Puji syukur kepada Tuhan, sekitar 30 menit - waktu yang cukup lama menunggu dalam ancaman diliputi ketakutan -  beberapa anggota Kepolisian Sektor Kampung Baru datang menangkap oknum warga tersebut dan membawanya ke kantor polisi.

Kami melanjutkan pelayanan pemeriksaan kesehatan dan pengobatan secara cuma-cuma kepada warga masyarakat sampai  sekitar jam 15.00. Sebagai dokter spesialis THT, saya memeriksa pasien yang mengalami gangguan atau penyakit pada telinga, hidung dan tenggorok. Ternyata di kampung ini, banyak anak - anak yang menderita infeksi rongga telinga tengah yang oleh masyarakat setempat sering disebut Telinga Nanah - atau dikenal sebagai Congek - yang biasanya didahului oleh infeksi saluran nafas dan diperperat oleh gizi yang kurang. Jadi seandainya kami tidak datang melayani masyarakat di Kampung Nanas ini, bisa saja warga masyarakat terutama anak-anak menjadi tambah parah penyakitnya karena tenaga kesehatan terutama dokter spesialis masih sangat kurang.

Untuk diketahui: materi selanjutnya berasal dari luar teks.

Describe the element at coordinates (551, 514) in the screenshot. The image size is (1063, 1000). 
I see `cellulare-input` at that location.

Kalau ditanya, apakah setelah kejadian penyerangan oleh oknum warga seperti diceritakan di atas, akan membuat tim kami menjadi kapok untuk memberikan pelayanan kasih secara cuma-cuma kepada warga masyarakat pada kesempatan lain, tentu jawabannya tidak. Kami sangat memaklumi situasi dan kondisi warga masyarakat di Papua. Kami harus membantu dan menopang mereka dalam berbagai sisi kehidupan, tetapi juga tidak mengabaikan keselamatan diri kami. Ini pengalaman berharga.

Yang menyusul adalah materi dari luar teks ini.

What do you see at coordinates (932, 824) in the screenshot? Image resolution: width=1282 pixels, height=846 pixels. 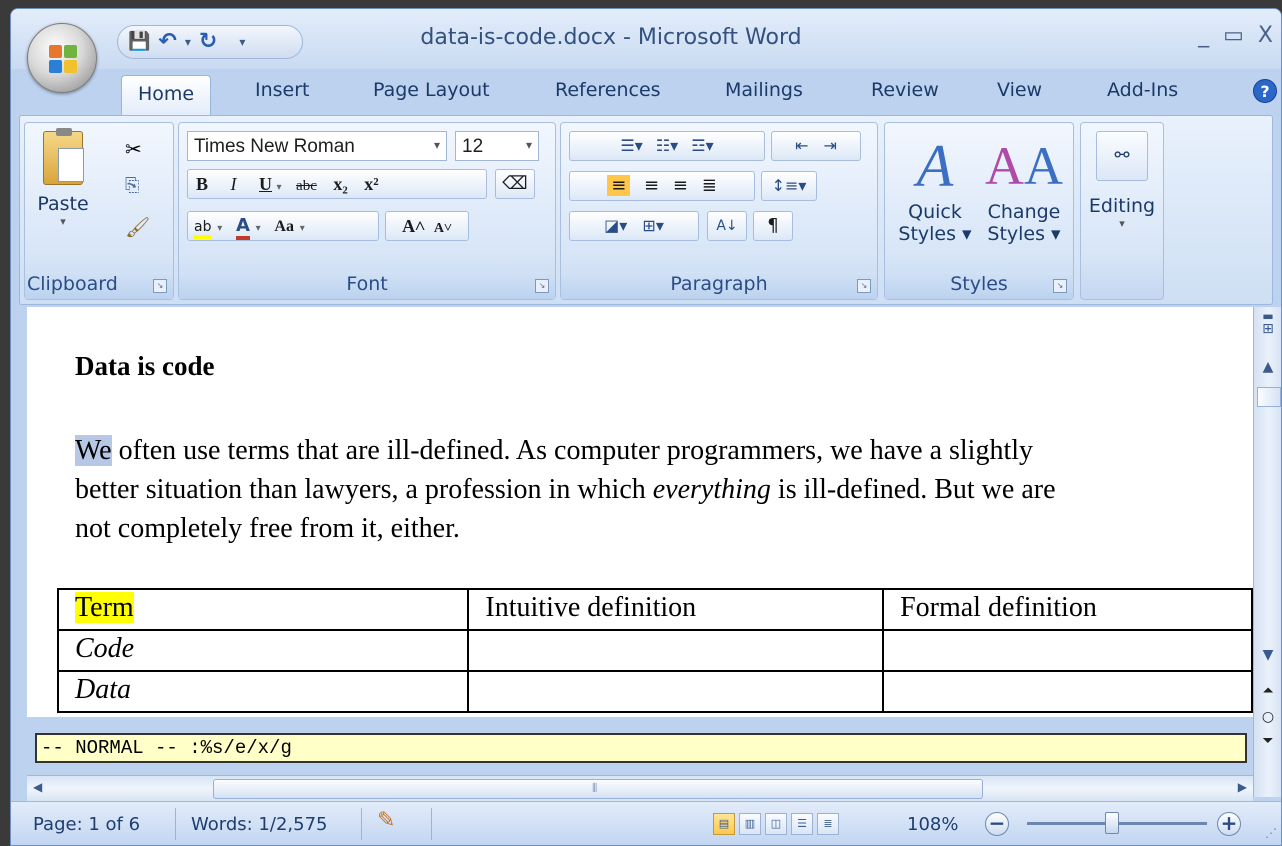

Ketika anggota Kepolisian Sektor Kampung Baru menelpon saya dan menanyakan, apakah oknum warga penyerang tadi harus membayar biaya perbaikan kerusakan mobil.? Saya jawab, tidak.
Saya hampir pastikan bahwa dia tidak punya biaya untuk itu. Saya mengampuninya. Tetapi dia harus menjalani hukuman sesuai hukum yang berlaku.

Sampai sekarang saya belum memperbaiki kerusakan mobil itu, untuk disimpan sebagai kenangan.